Titan Overview
Titan is a high-performance RocksDB plugin for key-value separation. Titan can reduce write amplification in RocksDB when large values are used.
When the value size in Key-Value pairs is large (larger than 1 KB or 512 B), Titan performs better than RocksDB in write, update, and point read scenarios. However, Titan gets a higher write performance by sacrificing storage space and range query performance. As the price of SSDs continues to decrease, this trade-off will be more and more meaningful.
Key features
- Reduce write amplification by separating values from the log-structured merge-tree (LSM-tree) and storing them independently.
- Seamlessly upgrade RocksDB instances to Titan. The upgrade does not require human intervention and does not impact online services.
- Achieve 100% compatibility with all RocksDB features used by the current TiKV.
Usage scenarios
Titan is suitable for the scenarios where a huge volume of data is written to the TiKV foreground:
- RocksDB triggers a large amount of compactions, which consumes a lot of I/O bandwidth or CPU resources.
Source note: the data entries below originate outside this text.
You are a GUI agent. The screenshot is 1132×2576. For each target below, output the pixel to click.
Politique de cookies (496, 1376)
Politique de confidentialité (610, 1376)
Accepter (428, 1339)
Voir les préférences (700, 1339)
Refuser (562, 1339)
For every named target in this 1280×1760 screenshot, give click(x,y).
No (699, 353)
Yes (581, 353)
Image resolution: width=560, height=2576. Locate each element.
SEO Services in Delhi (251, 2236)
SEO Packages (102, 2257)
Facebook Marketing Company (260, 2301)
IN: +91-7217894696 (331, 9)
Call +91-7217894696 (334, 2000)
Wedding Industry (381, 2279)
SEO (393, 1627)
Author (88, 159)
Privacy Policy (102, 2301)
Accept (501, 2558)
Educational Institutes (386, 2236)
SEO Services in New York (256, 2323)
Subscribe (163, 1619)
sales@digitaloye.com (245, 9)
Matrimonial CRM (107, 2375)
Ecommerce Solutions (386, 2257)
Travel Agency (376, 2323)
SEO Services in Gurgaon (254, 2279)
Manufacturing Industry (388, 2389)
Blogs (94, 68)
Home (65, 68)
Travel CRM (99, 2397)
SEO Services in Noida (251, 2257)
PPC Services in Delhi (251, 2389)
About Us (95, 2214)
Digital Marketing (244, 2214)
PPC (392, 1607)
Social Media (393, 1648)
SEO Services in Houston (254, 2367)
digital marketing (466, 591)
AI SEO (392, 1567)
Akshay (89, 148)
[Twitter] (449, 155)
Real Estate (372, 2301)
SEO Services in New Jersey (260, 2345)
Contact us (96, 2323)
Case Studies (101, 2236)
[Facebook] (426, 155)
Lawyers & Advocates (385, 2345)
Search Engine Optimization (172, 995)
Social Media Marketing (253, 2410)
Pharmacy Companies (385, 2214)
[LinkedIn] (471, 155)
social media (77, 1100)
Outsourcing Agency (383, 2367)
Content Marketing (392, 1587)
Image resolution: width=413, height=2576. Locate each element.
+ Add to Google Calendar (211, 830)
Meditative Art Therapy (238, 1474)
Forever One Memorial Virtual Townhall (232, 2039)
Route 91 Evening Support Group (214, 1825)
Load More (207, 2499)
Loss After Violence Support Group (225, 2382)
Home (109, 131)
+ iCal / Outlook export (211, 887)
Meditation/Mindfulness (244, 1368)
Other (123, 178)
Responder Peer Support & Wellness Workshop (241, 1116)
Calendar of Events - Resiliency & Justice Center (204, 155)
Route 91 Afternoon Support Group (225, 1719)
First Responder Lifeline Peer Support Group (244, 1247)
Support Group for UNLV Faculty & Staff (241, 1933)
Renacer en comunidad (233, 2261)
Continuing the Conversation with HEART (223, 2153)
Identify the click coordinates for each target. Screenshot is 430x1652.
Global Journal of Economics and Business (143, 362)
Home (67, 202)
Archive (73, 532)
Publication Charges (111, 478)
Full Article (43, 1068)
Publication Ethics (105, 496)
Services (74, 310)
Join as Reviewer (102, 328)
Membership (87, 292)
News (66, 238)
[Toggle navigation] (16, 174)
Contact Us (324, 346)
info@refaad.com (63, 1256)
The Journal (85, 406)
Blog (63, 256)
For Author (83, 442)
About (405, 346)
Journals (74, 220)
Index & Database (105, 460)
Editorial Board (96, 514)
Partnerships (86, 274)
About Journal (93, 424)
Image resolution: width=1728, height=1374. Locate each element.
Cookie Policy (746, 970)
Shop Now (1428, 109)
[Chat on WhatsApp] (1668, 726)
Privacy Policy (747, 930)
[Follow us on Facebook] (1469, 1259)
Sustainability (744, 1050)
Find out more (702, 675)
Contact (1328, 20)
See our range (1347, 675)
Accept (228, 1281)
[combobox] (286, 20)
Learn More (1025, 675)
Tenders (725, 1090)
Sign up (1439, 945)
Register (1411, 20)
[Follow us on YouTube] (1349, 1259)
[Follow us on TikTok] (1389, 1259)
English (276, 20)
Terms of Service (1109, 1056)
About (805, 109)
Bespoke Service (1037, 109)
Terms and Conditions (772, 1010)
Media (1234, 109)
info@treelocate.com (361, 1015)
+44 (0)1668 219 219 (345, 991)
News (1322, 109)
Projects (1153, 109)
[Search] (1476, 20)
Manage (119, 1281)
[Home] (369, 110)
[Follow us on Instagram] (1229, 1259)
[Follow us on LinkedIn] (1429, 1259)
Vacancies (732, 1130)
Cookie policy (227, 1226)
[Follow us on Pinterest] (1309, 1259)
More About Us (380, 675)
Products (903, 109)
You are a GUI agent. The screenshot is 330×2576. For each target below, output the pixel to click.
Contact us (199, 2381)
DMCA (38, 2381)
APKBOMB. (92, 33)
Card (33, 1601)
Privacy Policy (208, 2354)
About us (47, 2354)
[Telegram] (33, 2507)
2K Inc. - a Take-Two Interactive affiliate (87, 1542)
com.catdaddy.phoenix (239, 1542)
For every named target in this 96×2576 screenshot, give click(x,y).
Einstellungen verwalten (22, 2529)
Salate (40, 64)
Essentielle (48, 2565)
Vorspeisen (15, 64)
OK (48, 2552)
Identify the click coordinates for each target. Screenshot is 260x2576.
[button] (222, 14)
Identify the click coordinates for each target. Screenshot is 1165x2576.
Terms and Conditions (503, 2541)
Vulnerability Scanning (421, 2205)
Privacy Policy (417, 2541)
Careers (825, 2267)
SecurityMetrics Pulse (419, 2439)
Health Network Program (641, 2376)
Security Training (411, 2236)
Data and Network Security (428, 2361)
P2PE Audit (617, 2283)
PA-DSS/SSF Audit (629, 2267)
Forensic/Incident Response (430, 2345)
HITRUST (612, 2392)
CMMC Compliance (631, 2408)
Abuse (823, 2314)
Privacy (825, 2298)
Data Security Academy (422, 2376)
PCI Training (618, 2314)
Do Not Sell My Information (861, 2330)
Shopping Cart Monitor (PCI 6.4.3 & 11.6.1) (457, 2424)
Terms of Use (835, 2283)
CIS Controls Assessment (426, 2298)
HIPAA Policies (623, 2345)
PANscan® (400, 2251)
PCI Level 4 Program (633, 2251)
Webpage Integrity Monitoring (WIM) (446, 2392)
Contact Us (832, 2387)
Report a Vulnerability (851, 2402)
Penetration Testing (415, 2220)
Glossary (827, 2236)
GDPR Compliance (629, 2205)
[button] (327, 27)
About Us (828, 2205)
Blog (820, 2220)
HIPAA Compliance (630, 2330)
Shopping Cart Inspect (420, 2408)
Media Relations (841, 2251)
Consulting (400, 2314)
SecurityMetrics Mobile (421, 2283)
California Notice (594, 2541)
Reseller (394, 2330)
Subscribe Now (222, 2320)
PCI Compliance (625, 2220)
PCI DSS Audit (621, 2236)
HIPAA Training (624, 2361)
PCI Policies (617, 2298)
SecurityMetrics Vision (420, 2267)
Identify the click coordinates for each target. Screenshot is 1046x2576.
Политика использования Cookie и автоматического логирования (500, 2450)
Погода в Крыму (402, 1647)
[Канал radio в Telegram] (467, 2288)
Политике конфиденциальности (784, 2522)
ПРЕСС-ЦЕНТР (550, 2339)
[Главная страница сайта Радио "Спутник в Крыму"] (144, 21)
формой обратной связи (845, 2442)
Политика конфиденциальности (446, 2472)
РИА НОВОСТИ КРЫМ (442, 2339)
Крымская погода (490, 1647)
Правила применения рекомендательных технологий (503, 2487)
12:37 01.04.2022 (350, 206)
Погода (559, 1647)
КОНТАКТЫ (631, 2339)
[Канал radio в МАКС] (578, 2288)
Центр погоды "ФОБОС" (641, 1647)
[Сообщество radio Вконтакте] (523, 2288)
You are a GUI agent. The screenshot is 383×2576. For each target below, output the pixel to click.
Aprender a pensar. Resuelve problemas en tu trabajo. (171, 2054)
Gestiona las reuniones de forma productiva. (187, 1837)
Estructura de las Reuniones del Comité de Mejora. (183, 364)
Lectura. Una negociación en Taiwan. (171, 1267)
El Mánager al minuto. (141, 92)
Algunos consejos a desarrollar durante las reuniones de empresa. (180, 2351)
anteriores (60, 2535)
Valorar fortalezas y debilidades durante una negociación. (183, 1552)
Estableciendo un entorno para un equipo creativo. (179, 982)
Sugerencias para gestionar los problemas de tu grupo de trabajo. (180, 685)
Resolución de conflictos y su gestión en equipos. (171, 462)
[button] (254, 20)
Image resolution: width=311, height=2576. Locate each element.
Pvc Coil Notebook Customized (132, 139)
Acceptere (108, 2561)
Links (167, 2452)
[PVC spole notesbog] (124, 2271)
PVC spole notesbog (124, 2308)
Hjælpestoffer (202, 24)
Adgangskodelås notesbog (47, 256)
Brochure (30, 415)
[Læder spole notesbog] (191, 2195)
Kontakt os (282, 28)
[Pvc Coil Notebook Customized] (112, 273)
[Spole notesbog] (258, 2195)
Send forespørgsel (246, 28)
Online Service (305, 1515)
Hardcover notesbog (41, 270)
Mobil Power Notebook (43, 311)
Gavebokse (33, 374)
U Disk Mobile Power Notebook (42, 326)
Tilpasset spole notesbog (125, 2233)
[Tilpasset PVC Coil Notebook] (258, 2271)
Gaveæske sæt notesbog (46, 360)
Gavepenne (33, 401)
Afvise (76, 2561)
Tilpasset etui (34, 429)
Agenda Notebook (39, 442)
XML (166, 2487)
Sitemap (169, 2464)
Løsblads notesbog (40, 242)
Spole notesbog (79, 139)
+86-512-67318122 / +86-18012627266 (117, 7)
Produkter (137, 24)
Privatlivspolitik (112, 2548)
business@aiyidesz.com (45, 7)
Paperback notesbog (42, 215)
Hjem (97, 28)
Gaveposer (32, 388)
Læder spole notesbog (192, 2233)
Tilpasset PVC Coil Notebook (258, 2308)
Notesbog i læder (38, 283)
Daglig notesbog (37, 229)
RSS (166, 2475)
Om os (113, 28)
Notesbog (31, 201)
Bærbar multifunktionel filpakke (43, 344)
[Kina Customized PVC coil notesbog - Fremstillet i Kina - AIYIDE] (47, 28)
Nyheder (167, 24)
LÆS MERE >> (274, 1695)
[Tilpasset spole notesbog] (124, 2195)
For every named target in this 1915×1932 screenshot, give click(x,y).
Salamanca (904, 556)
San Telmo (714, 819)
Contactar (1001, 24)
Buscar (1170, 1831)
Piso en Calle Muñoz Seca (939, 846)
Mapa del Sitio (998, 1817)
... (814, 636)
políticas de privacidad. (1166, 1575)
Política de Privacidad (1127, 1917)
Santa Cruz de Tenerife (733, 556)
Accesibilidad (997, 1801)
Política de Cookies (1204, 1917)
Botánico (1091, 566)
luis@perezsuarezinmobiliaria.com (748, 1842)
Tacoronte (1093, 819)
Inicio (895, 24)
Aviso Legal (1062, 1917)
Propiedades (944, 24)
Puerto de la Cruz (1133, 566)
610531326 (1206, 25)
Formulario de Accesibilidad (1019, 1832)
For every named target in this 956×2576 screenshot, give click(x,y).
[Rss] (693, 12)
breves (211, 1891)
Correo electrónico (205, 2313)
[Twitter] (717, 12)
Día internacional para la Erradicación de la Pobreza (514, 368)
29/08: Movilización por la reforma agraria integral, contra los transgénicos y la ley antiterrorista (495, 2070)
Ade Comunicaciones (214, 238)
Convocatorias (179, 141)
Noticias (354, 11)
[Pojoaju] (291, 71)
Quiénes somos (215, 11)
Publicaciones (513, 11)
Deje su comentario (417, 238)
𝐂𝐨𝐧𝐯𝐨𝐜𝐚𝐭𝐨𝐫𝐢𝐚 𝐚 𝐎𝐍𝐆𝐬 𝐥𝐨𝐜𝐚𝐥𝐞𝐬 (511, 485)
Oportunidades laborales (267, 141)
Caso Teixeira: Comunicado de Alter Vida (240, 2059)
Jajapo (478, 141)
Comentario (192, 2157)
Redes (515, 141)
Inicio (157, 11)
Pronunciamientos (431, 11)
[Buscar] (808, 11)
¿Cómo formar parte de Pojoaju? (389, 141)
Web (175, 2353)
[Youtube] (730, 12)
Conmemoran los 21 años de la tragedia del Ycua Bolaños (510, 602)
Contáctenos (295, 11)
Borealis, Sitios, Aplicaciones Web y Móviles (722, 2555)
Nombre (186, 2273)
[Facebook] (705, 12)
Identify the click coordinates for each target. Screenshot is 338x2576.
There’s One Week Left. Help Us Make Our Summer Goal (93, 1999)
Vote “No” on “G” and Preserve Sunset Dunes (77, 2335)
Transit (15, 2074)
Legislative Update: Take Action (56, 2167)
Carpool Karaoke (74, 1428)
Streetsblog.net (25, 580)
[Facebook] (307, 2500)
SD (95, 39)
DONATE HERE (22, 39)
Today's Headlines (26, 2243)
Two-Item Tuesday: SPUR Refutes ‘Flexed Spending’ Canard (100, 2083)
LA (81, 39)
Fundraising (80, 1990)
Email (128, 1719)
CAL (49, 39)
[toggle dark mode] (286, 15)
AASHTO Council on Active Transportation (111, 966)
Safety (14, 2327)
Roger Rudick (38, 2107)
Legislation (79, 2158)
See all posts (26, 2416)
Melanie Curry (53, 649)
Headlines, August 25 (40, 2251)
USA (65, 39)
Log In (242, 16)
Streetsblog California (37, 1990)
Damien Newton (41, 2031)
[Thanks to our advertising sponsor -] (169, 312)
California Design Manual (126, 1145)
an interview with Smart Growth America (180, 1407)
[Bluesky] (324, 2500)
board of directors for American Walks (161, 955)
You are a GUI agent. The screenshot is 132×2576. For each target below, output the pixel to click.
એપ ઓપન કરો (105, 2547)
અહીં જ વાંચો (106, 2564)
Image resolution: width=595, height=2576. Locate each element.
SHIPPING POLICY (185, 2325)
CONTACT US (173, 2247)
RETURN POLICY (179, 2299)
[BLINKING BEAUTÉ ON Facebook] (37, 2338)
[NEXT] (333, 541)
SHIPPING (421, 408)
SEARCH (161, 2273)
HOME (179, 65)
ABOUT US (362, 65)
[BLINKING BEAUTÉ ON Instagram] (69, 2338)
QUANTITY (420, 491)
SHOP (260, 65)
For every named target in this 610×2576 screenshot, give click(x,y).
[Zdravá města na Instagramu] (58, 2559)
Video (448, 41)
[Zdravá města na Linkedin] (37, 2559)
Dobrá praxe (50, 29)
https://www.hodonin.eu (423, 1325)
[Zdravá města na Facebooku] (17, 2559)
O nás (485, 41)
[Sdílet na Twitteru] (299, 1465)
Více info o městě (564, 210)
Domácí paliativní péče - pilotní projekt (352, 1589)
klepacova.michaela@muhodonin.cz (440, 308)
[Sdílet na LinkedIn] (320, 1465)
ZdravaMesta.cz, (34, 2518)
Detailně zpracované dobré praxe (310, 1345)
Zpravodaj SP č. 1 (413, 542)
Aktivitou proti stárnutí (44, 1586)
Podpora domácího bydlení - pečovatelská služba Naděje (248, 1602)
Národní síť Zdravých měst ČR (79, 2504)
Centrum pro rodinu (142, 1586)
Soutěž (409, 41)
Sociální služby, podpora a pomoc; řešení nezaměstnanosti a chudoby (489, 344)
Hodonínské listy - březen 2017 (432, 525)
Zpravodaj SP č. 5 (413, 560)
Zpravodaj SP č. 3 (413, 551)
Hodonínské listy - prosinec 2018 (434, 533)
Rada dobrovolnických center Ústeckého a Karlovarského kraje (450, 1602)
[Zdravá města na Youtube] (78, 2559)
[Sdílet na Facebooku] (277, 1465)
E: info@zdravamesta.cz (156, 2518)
This causes poor read and write performance of the foreground.
- The RocksDB compaction lags much behind (due to the I/O bandwidth limit or CPU bottleneck) and frequently causes write stalls.
- RocksDB triggers a large amount of compactions, which causes a lot of I/O writes and affects the life of the SSD disk.
Prerequisites
The prerequisites for enabling Titan are as follows:
- The average size of values is large, or the size of all large values accounts for much of the total value size. Currently, the size of a value greater than 1 KB is considered as a large value. In some situations, this number (1 KB) can be 512 B. Note that a single value written to TiKV cannot exceed 8 MB due to the limitation of the TiKV Raft layer. You can adjust the raft-entry-max-size configuration value to relax the limit.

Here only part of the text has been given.